Transforming molecular cores, substituents, and combinations into structurally diverse compounds using chemical language models.
Journal:
European journal of medicinal chemistry
Published Date:
Apr 10, 2025
Abstract
Transformer-based chemical language models (CLMs) were derived to generate structurally and topologically diverse embeddings of core structure fragments, substituents, or core/substituent combinations in chemically proper compounds, representing a design task that is difficult to address using conventional structure generation methods.

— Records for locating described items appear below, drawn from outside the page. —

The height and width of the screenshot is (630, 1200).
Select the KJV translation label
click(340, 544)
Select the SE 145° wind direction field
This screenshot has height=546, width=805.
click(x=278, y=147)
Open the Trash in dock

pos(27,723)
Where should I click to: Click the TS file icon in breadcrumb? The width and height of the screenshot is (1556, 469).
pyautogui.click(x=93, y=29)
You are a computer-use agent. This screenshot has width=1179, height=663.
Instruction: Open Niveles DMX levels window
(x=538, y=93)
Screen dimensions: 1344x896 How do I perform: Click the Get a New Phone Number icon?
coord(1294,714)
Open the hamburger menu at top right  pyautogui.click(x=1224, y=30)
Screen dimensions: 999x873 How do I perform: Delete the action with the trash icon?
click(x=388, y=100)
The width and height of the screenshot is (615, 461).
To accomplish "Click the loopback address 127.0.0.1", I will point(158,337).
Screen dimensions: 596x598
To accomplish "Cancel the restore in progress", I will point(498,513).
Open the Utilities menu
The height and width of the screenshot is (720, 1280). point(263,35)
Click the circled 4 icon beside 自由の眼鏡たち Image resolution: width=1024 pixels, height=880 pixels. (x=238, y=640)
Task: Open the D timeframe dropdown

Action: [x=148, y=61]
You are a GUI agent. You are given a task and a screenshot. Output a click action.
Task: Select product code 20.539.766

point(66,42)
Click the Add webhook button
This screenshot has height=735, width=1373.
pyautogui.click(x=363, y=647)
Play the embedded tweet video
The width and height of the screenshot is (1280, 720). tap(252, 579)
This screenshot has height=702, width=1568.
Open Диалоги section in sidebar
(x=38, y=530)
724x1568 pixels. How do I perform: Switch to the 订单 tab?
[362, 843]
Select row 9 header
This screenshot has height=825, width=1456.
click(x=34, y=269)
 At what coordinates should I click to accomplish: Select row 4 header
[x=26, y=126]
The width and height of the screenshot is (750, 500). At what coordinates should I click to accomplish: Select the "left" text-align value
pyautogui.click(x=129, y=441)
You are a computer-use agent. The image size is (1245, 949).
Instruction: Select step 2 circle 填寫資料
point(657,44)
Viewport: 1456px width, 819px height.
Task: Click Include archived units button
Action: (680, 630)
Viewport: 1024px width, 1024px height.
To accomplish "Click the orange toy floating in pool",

To this end, CLM variants were challenged to learn different fragment-to-compound mappings in the absence of structural rules or any other fragment linking or synthetic information. The resulting alternative models were found to have high syntactic fidelity, but displayed notable differences in their ability to generate valid candidate compounds containing test fragments, with a clear preference for a model variant processing core/substituent combinations. However, the majority of valid candidate compounds generated with all models were distinct from training data and structurally novel. In addition, the CLMs exhibited high chemical diversification capacity and often generated structures with new topologies not encountered during training. Furthermore, all models produced large numbers of close structural analogues of known bioactive compounds covering a large target space, thus indicating the relevance of newly generated candidates for pharmaceutical research. As a part of our study, the new methodology and all data are made publicly available.